To improve the chances that projects will be successful, organizations often choose senior executives
with an interest in the outcome to act as the project sponsors. Executive sponsors are responsible for
lining up the necessary resources at the beginning, managing certain activities while the project is under
way, and ultimately delivering results. Since sponsors rarely have enough time to manage projects personally, they must rely heavily on project managers. So which activities and behaviors can busy sponsors perform in the course of a project to increase the chances of project success?
In researching what makes for successful project sponsorship, the authors used a project life cycle
model with four stages: (1) initiating — from the preliminary idea through approved charter; (2) planning
— from approved charter through approved project plan; (3) executing — from approved project
plan through acceptance of major deliverables; and (4) closing — from acceptance of major deliverables
through final completion.
Project success historically has been defined by the “iron triangle” of cost, schedule and performance.
The authors use a broader definition based on three success factors. The first success factor involves
impact on the project’s customers, which is almost always the most important success measure. The
second success factor involves meeting agreements: Was the project completed on time, on budget and
to specifications? The third success factor is tied to the future benefits to the company, be they new
technology, new products, new markets and/or commercial success.
The authors conducted separate studies of each project life-cycle stage, using literature reviews, focus
groups, surveys and factor analysis in order to examine sponsor behavior and project success factors.

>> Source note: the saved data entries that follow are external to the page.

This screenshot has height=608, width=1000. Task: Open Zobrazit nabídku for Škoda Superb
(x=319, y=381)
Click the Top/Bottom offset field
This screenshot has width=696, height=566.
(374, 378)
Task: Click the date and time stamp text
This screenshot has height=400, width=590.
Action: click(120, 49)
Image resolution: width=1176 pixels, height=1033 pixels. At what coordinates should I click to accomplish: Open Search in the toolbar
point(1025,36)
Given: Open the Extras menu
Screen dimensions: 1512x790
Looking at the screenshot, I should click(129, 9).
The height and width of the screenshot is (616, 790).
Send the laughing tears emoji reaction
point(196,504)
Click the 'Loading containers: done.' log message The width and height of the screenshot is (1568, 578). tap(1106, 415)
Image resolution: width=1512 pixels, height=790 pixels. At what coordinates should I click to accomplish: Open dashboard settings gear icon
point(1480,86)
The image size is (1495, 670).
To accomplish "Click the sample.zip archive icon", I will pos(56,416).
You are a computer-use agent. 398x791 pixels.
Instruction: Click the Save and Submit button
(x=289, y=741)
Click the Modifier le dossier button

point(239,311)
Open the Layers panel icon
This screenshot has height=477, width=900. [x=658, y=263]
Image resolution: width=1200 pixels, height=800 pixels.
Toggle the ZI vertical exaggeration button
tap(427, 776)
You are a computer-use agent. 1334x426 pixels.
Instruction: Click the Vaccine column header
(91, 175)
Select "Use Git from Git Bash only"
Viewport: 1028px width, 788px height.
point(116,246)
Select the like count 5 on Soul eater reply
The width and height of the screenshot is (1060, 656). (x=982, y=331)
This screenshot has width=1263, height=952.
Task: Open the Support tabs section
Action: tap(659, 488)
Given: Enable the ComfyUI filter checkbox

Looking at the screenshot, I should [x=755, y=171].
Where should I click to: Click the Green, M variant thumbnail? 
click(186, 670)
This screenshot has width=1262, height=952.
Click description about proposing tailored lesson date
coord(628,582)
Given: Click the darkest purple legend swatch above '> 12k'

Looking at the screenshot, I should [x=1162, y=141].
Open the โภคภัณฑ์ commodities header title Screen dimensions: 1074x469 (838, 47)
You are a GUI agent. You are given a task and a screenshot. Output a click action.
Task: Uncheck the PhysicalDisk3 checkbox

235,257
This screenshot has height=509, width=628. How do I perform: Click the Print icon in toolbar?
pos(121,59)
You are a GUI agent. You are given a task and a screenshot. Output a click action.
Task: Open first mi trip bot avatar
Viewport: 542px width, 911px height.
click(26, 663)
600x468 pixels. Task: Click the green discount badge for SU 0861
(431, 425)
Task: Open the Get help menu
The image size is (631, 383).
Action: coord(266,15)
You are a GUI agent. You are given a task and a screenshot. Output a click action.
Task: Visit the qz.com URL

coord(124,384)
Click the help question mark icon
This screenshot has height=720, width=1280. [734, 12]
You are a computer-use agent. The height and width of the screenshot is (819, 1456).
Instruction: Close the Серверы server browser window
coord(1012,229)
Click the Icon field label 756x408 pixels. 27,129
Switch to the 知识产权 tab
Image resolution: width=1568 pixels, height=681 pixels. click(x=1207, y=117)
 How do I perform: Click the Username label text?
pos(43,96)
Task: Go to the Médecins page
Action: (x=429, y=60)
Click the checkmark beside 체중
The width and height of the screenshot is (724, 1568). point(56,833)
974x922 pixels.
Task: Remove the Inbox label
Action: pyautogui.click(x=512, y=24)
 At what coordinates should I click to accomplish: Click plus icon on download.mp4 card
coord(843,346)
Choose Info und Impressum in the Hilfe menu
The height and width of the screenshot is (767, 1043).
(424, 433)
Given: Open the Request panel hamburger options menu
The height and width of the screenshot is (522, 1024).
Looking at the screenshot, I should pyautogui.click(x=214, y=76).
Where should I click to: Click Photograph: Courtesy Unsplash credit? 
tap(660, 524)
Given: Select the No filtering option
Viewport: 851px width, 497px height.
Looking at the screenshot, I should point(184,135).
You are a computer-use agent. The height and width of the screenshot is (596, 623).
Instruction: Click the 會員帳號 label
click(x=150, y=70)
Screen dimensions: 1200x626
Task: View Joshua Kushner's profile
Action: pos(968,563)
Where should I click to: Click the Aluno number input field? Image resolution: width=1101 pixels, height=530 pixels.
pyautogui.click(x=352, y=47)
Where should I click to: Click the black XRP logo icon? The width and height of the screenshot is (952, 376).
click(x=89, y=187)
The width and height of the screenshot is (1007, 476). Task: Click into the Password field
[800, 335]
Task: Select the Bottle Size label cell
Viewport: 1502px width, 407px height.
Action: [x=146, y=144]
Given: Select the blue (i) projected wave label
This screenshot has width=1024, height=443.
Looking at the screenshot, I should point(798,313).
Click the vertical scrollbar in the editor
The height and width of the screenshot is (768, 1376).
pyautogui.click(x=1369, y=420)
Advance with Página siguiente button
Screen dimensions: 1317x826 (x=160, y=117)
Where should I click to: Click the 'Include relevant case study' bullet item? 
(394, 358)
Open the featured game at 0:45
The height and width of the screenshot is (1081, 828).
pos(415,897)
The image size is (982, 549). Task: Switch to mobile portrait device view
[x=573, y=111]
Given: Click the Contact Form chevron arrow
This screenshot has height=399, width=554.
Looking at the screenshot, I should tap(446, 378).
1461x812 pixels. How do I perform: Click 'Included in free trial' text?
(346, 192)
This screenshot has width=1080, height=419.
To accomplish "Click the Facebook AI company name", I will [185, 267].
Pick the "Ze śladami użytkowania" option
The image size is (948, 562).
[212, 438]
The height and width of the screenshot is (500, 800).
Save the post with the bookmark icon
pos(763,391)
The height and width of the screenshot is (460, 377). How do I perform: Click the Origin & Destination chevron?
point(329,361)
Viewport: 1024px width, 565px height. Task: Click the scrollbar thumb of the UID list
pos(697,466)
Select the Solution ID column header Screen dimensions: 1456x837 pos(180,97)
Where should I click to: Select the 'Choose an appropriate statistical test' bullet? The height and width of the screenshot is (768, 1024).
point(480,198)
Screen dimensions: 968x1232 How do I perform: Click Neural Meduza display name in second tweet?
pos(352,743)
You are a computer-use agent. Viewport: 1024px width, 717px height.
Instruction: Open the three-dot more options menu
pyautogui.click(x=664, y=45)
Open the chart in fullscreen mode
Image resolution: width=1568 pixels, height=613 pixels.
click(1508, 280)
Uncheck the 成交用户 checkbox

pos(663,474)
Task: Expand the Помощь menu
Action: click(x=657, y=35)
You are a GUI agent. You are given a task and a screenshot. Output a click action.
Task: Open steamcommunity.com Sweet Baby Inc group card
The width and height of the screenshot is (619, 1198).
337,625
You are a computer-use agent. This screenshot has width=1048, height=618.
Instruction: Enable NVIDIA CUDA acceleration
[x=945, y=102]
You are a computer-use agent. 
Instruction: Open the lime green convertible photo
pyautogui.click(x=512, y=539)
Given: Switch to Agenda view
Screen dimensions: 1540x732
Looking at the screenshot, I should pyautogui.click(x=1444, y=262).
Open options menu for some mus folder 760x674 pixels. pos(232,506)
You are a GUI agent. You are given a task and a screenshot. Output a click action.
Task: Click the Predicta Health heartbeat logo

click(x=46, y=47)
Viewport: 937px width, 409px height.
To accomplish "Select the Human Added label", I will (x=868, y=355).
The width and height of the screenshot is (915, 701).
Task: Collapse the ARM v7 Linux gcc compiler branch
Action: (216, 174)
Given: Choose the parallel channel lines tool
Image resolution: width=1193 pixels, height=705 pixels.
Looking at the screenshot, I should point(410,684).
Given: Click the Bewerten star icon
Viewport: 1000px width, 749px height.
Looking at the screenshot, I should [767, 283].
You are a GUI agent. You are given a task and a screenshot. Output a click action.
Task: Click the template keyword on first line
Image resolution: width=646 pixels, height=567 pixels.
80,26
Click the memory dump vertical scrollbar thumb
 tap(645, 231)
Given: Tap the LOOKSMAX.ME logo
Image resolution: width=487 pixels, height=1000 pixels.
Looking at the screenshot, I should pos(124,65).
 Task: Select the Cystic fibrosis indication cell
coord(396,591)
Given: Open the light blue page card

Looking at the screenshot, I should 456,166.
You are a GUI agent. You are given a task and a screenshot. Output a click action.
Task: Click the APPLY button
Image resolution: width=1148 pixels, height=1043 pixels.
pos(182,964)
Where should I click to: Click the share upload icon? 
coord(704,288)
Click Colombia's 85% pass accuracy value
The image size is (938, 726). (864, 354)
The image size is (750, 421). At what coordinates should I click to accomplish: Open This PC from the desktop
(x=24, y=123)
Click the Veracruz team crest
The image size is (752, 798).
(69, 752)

For each stage, they found that two or three behaviors had a significant impact on the project success
factors. In the initiating stage, the important behaviors for executive sponsors involve setting performance goals for the project, selecting and mentoring the project manager and establishing priorities. In the project’s planning stage, the key sponsor behaviors are ensuring planning and developing relationships with stakeholders. While the project is being executed, important roles for executive sponsors involve ensuring adequate and effective communication, maintaining relationships with stakeholders and ensuring quality. In the project’s closing stage, identifying and capturing lessons learned and ensuring that capabilities and benefits are realized are critical sponsor activities.